=== TRECHO CITADO ===
A livraria onde os livros ficam em banheiras e gôndolas para não afundar — e ela existe mesmo

A livraria onde os livros ficam em banheiras e gôndolas para não afundar — e ela existe mesmo

Chove em Veneza, mas não como sentença. A chuva aqui desce como quem esquece, sem aviso, sem pressa, sem violência. Apenas se apresenta. O som que ela faz ao tocar os paralelepípedos da cidade é mais interior do que exterior. Há ecos vindos das paredes de cal úmida, reverberações que se escondem nas arcadas, nos vãos das gôndolas atadas. Um homem de boina empilha livros dentro de um casarão de esquina. Poderia ser um depósito. Poderia ser um galpão. Não tem fachada clara, não tem letreiro luminoso. Tem água. E dentro dela, livros. Livros como sobreviventes.
===
**INSTRUÇÕES DO EXERCÍCIO**
No trecho citado, o que o homem de boina está fazendo?
=== TRECHOS DOS REGISTROS ===
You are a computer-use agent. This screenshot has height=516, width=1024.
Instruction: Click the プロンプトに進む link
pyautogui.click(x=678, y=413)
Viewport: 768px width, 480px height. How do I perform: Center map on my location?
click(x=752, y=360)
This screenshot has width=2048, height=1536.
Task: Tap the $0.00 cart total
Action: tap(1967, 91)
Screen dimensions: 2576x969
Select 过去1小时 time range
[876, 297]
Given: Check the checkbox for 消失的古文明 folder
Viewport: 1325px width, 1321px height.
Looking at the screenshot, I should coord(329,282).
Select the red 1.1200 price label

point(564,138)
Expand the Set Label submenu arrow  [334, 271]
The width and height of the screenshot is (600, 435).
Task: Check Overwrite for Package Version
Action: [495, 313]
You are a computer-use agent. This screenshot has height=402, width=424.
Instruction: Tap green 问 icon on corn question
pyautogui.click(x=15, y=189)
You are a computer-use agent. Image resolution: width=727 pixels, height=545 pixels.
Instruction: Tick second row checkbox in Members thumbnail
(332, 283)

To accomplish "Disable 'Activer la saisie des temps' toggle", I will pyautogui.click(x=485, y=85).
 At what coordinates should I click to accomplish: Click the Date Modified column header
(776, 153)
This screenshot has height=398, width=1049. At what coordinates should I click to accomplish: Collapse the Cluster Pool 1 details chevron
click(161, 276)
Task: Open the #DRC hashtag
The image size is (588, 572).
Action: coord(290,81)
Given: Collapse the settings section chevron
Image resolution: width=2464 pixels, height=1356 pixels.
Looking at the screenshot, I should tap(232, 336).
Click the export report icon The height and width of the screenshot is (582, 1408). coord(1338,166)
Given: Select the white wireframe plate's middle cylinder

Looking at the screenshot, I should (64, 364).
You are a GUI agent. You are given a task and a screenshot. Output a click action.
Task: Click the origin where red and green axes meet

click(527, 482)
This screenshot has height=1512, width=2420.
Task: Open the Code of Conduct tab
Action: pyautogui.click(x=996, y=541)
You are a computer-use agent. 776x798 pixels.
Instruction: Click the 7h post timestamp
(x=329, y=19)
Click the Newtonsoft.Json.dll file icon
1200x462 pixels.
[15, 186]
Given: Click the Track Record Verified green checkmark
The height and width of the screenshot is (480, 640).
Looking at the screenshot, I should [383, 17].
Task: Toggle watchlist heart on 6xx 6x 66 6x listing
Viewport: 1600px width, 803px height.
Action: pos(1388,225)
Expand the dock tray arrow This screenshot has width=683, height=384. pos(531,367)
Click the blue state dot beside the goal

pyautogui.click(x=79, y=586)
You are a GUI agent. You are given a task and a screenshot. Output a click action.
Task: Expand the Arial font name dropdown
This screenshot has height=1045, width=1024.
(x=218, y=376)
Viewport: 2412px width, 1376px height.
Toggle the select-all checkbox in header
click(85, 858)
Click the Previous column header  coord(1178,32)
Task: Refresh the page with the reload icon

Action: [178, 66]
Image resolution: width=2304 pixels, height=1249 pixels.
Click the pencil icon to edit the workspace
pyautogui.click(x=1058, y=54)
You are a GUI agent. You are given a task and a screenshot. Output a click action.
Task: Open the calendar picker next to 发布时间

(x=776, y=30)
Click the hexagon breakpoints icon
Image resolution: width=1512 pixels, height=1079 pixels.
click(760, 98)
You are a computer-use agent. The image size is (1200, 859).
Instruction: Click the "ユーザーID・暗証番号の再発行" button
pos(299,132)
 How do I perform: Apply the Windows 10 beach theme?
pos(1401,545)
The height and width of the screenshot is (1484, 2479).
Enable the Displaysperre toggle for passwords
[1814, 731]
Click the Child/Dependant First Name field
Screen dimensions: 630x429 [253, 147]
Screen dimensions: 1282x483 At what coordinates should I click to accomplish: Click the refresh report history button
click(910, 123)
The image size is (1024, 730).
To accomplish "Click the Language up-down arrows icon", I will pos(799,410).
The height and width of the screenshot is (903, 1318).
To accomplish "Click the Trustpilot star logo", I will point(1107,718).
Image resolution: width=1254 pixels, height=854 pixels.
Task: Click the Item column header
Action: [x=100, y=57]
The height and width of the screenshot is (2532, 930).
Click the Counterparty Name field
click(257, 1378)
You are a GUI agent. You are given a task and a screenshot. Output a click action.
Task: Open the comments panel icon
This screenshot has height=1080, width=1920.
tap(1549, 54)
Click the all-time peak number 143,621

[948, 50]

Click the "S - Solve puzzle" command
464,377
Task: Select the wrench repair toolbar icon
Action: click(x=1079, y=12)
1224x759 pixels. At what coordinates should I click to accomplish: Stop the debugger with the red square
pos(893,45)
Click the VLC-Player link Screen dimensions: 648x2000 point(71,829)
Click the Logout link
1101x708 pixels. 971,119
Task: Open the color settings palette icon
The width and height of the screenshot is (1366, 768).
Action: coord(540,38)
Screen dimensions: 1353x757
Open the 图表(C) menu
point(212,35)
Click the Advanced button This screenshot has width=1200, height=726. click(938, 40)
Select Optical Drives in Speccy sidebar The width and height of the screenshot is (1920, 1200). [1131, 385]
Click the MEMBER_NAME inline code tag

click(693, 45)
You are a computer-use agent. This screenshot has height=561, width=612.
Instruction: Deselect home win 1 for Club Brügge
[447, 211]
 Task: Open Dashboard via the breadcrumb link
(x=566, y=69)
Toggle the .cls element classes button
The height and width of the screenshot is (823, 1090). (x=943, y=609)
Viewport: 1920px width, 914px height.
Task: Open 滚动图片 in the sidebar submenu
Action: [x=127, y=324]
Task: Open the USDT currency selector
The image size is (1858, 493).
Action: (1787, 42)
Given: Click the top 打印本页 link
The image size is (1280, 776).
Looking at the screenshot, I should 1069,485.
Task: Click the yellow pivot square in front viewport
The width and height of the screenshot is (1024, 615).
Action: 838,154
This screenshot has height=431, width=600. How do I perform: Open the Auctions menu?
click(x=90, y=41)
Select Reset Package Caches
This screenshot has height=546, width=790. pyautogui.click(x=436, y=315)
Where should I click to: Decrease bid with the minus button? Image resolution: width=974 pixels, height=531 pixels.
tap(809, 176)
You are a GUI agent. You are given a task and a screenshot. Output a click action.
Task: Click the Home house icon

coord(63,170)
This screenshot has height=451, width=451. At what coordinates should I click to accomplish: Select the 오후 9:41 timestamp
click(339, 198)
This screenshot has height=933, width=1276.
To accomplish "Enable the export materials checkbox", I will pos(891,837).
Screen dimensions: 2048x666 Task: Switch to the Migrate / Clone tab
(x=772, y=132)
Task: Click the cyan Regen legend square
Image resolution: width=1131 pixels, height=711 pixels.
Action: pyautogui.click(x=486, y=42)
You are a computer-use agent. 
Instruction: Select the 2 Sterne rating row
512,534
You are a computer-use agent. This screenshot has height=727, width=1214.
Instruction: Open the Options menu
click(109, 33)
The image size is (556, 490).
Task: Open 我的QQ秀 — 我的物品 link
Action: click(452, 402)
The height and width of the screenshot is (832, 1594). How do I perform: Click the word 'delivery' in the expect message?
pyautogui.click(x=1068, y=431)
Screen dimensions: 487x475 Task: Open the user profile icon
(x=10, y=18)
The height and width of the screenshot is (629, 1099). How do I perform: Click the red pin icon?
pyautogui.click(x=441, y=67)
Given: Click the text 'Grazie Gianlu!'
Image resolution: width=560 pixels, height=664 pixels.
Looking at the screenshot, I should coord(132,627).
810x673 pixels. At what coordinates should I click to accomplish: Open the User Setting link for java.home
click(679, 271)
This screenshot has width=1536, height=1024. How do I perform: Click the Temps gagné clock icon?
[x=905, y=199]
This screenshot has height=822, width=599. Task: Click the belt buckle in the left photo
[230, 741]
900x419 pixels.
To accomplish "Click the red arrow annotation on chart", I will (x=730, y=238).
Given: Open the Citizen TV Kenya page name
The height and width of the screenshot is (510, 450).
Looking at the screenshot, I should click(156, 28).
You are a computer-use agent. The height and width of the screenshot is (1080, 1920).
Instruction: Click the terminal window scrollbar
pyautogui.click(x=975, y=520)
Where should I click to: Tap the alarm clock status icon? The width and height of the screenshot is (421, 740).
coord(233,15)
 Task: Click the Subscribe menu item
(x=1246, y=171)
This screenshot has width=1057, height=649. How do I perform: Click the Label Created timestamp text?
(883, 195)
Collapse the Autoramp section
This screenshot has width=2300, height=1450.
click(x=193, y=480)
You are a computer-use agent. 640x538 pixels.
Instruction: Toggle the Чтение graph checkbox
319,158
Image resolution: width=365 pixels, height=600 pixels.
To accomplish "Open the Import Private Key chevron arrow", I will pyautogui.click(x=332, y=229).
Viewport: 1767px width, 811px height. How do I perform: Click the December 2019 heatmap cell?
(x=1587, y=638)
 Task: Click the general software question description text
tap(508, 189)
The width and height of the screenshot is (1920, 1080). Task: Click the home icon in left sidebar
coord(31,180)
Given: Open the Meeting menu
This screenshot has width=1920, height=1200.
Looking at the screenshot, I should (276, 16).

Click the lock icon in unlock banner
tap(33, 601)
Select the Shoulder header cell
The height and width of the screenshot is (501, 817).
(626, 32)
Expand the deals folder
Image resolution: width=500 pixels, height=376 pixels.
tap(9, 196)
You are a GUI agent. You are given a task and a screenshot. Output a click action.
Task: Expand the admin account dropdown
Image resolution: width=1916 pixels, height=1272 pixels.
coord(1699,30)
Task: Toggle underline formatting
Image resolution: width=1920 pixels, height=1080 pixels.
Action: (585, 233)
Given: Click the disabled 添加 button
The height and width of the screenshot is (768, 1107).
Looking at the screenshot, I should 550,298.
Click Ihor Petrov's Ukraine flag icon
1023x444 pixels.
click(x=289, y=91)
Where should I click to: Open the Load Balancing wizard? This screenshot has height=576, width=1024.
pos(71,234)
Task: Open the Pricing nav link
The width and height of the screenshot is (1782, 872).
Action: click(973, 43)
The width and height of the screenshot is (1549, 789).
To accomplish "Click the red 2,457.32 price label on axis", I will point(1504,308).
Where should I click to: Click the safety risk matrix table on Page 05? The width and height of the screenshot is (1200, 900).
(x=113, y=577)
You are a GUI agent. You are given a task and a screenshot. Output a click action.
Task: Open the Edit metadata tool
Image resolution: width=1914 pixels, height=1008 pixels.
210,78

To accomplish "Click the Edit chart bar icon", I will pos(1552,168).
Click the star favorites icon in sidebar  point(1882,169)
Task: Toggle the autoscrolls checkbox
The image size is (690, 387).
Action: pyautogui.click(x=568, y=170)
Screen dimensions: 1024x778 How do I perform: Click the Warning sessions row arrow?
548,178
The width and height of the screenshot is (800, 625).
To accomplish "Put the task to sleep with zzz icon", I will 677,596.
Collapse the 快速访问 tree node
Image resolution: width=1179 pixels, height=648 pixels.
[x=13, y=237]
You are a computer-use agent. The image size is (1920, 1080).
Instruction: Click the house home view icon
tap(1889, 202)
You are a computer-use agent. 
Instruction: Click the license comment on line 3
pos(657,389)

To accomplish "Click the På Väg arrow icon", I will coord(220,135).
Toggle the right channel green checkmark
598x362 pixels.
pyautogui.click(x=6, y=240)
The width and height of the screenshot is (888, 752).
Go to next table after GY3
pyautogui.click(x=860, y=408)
===
**RESPOSTA FINAL**
Ele empilha livros dentro de um casarão de esquina.